(Hear the story about Chance the Bull, and beyond, on NPR's "This American Life," before reading onward.)
They are like a breath; their days are like a passing shadow."
I normally am a regular listener to NPR's "This American Life" so I am not sure how I missed this one in 2005...but I did. Luckily, though, Lisa of My Manner of Life, told me of it recently.
Without doing a plot spoiler, the story was basically about a very, VERY tame Brahma bull named Chance, and his owner. The bull lived to be 19 years old, and, as you can see in the picture above, was perfectly happy doing a lot of things very few bulls of any sort would want to do. After Chance died, it turned out that his owner, thinking ahead of Champ's eventual demise, had saved tissue and cloned another bull. You heard me right--cloned.
The owner named the new calf Second Chance, hoping, of course that he would be in all respects, a second Chance. Turns out that genetically, yes, he was--temperament, uh, not so much.
The first thing that popped into my head was, although it is very soft and squooshy evidence, it made me wonder about the existence of souls--even in bulls.
Now, in all fairness, Chance and Second Chance were not raised the same in their formative months. We don't know how Chance was raised. His owner bought him at a livestock sale at age 7. But I'm sure Second Chance was raised in a loving environment. Nothing his owner did would have been construed as mean. But Second Chance was, although in many ways "exactly the same bull," in other ways he definitely was NOT the same bull. The story focused on the owner's reticence to give up thinking Second Chance could also learn to do the things Chance did.
But it makes me think of the possibility of the existence of souls. Something made Second Chance "not Chance." The owner discovered in some very painful ways that what he wanted (literally "another Chance") and this bull was NOT the sweet, loving, trustworthy Chance he had before. It makes me think about how each of us is truly as unique as a snowflake.

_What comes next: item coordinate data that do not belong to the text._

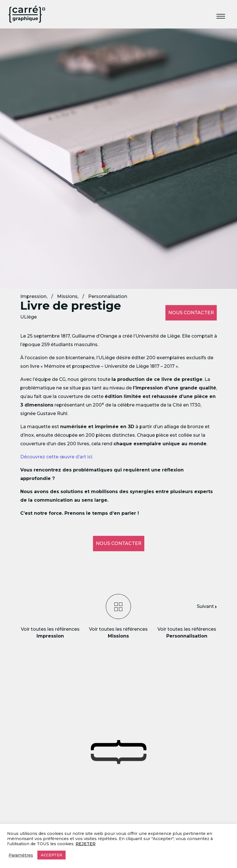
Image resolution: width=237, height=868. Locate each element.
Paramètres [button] (21, 855)
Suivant (207, 606)
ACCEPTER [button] (51, 855)
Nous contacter (191, 313)
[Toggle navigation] (221, 17)
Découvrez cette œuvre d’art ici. (57, 457)
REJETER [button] (85, 844)
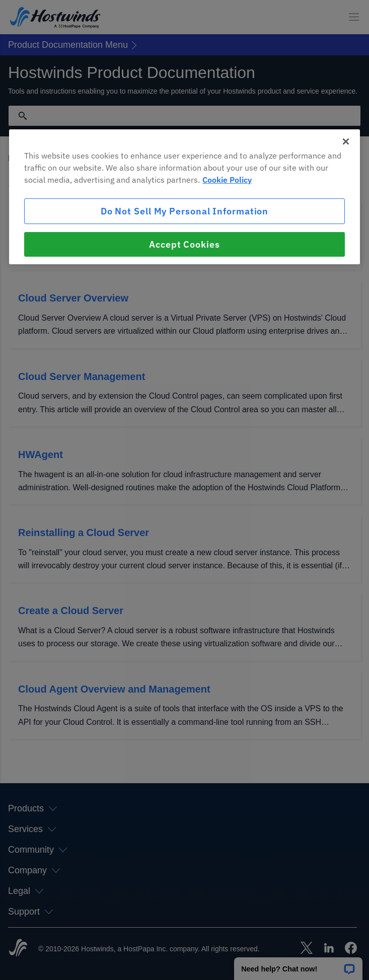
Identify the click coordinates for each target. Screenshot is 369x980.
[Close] (346, 141)
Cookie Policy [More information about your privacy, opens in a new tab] (227, 180)
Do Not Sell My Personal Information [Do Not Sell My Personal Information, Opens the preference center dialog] (185, 211)
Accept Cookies (184, 244)
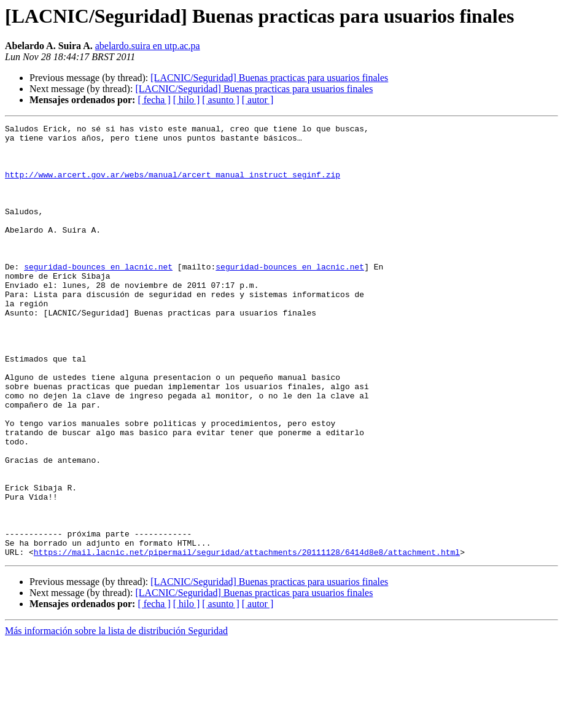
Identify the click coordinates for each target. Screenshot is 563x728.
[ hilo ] (187, 99)
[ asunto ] (220, 99)
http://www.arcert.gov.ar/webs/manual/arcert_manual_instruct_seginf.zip (173, 185)
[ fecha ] (153, 99)
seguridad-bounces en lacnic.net (98, 296)
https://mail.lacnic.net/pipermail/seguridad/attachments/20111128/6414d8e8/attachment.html (247, 638)
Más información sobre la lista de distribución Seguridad (116, 717)
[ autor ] (258, 99)
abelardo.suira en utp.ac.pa (147, 45)
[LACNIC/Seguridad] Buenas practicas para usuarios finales (269, 77)
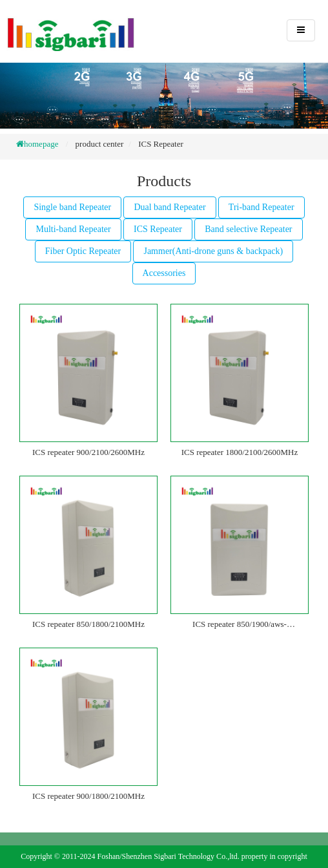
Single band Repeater (72, 207)
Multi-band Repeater (73, 229)
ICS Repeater (161, 143)
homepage (41, 143)
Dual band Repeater (169, 207)
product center (99, 143)
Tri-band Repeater (261, 207)
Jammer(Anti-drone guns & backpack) (213, 251)
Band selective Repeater (248, 229)
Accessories (164, 273)
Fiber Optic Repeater (83, 251)
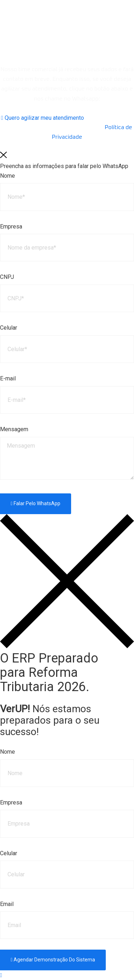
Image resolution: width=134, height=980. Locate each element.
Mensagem (14, 429)
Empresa (11, 226)
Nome (7, 176)
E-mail (8, 379)
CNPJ (7, 277)
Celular (8, 328)
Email (7, 904)
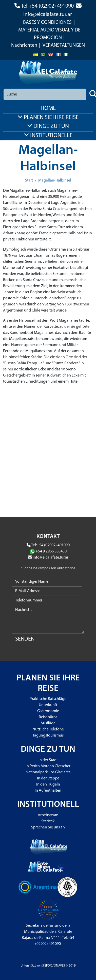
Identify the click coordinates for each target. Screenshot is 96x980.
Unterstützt (28, 966)
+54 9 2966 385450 (51, 551)
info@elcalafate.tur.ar (47, 14)
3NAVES (60, 966)
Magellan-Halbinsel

Genetics, in this story, was taken out of the picture. Environment was still a wild card, but there were so many things that Second Chance did in mannerisms, etc. that made it clear to me that Second Chance seemed ready made to respond to the cues of his owner's love. Obviously, any atheist worth his or her salt would attribute it to this. I attribute some, but not all. I choose to believe it's a very soft window into whatever that stuff we call the soul is.
There's another good lesson in this story--a lesson about expectations. It's a reminder that our second chances are not to be lived in exactly the same way as the first. The owner in this story obviously wanted to literally live this experience with his bull over in exactly the same way. He had exactly the same expectations for Second Chance that he had with Chance. It's a mistake to do that, I think--live our do-overs exactly the same way, good OR bad. We miss out on new opportunities. It's why as much as I love my dogs, I never wish for them twice. I believe I am called to learn to love in a new way with each new dog in my life, and when they are gone, it is their uniqueness that holds me to their memories fondly. I don't think they would hold the same kind of power in my life to change how I love, if they were all the same dog over and over.
I think of all those things in my life which I sorely wish for do-overs, and they almost never involve career choices but relationships. It's a reminder that, should those windows ever open again, for me not to jump through with the same old attitude and the same old expectations of the other person. We can choose to explore new territory in our do-overs, and I do believe that God will show us how if we only stay awake to the possibility.
So the question is: Can we learn to love the breath of life in each person we meet? Can we live our second chances at broken relationships differently? Perhaps, but it appears part of it is to always be mindful that second chances are callings to newness, not sameness.